Un ulteriore contributo offerto dall’omelia di Betori riguarda il modo in cui comprendere la dimensione comunitariaunnamed dell’azione liturgica, il cui fondamento non è la partecipazione dell’assemblea (sempre e comunque essenziale nella celebrazione), ma l’azione di Dio: tali sottolineature «non sono annotazioni marginali, perché ne va della concezione della salvezza, che scaturisce sempre e solo dalla grazia, pur prendendo forma nella vita personale e comunitaria». Ciò che rende “una” la chiesa non è, dunque, una dinamica sociologica, ma il farsi “presenza” di Dio stesso in mezzo al suo popolo.

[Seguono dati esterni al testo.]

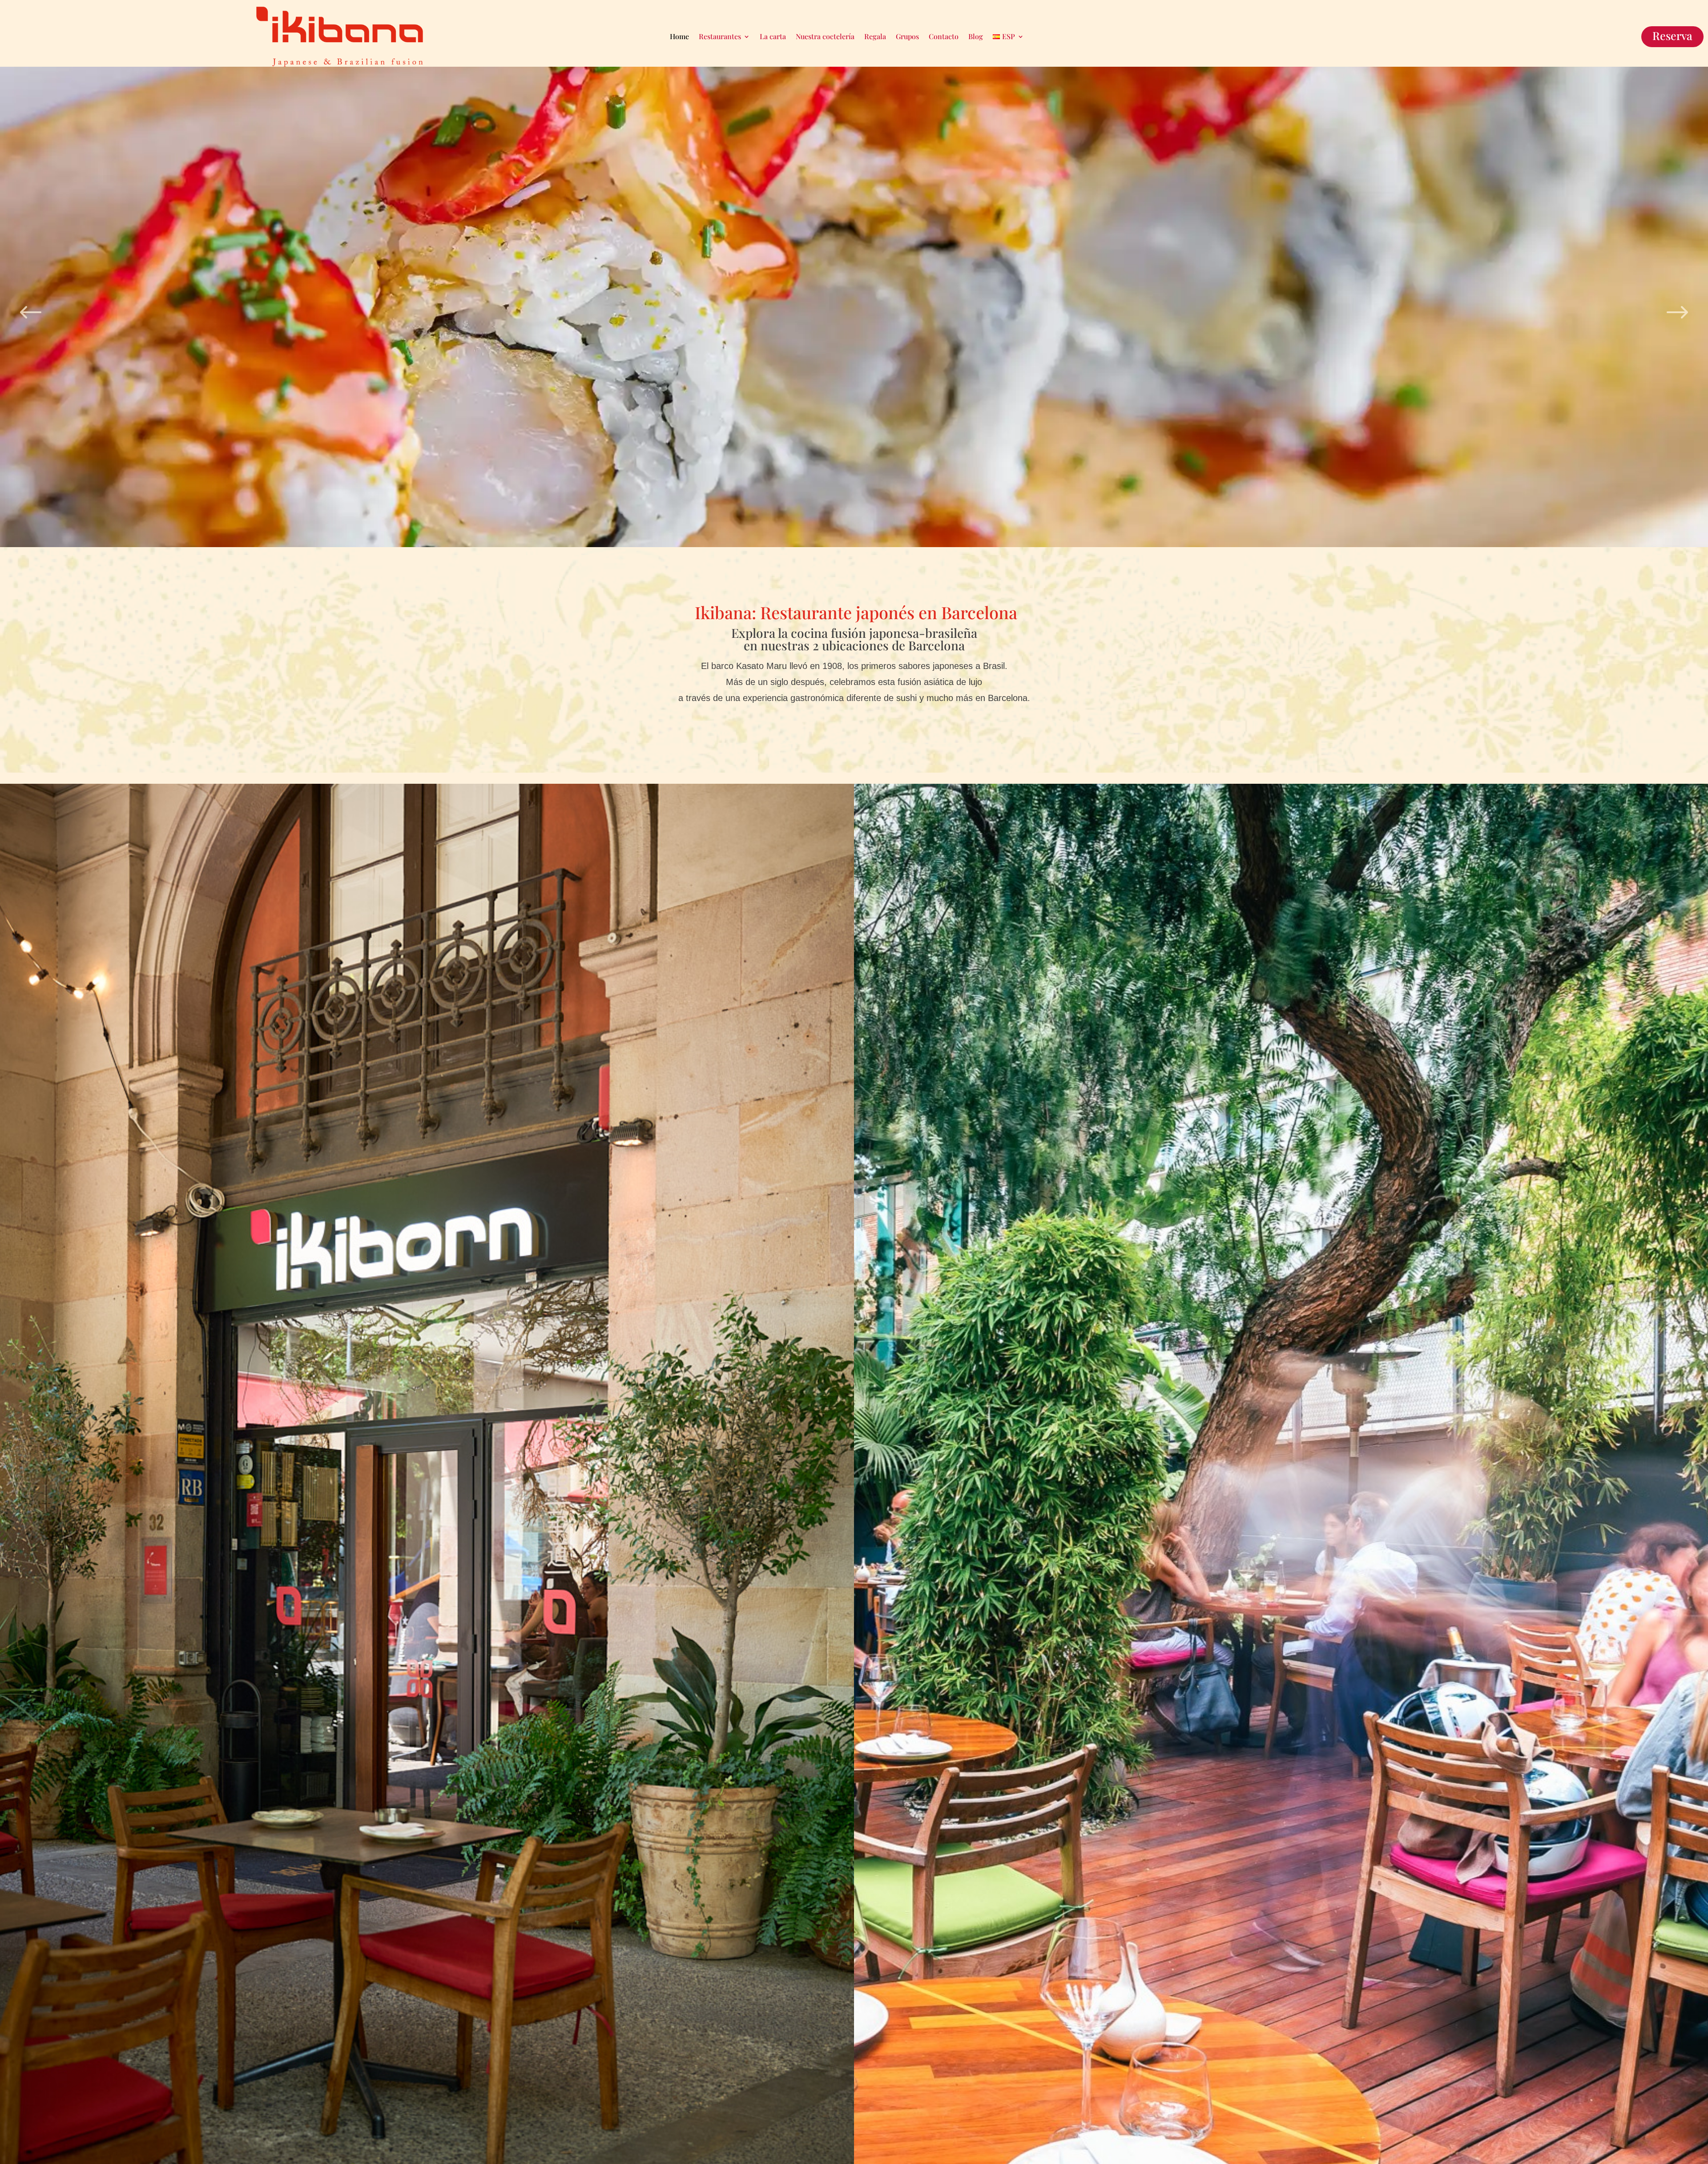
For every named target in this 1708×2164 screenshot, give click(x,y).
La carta (773, 36)
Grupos (907, 36)
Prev (30, 308)
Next (1677, 308)
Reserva (1672, 35)
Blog (975, 36)
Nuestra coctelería (825, 36)
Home (679, 36)
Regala (875, 36)
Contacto (944, 36)
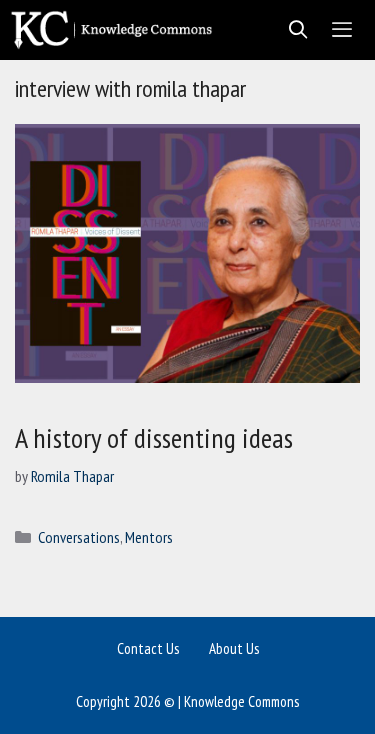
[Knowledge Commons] (116, 30)
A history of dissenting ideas (154, 437)
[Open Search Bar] (292, 30)
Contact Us (148, 648)
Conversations (79, 537)
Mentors (149, 537)
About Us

Un ultimo elemento da sottolineare è quello attraverso cui Betori concentra le implicazioni più profonde di quanto ha affermato, riuscendo a far confluire insieme tre differenti immagini di Chiesa: Popolo di Dio, Corpo di Cristo e Comunione. In virtù dell’incarnazione del Verbo, egli si domanda «se non appartenga proprio alla natura dell’Eucaristia, e quindi ai suoi effetti, riconoscere nella carne del fratello la continuità del Corpo e del Sangue di Cristo che l’Eucarestia ci dona». In questo senso l’adorazione eucaristica dei singoli continua incessantemente attraverso il mettersi a servizio di ciascuno verso gli altri: chi, infatti, serve il corpo dei fratelli, serve il Corpo di Cristo. E ciò, conclude il cardinale, «darà autenticità ai gesti comunitari che faremo quando finalmente potremo tornare a riunirci come assemblea eucaristica».

Questa omelia, oltre a guidare il popolo di Dio nel vivere ecclesialmente ogni gesto quotidiano, si inserisce nella vivacità teologica di questi giorni e offre una risposta chiara ad alcune domande che hanno provocato il cuore di molti fedeli.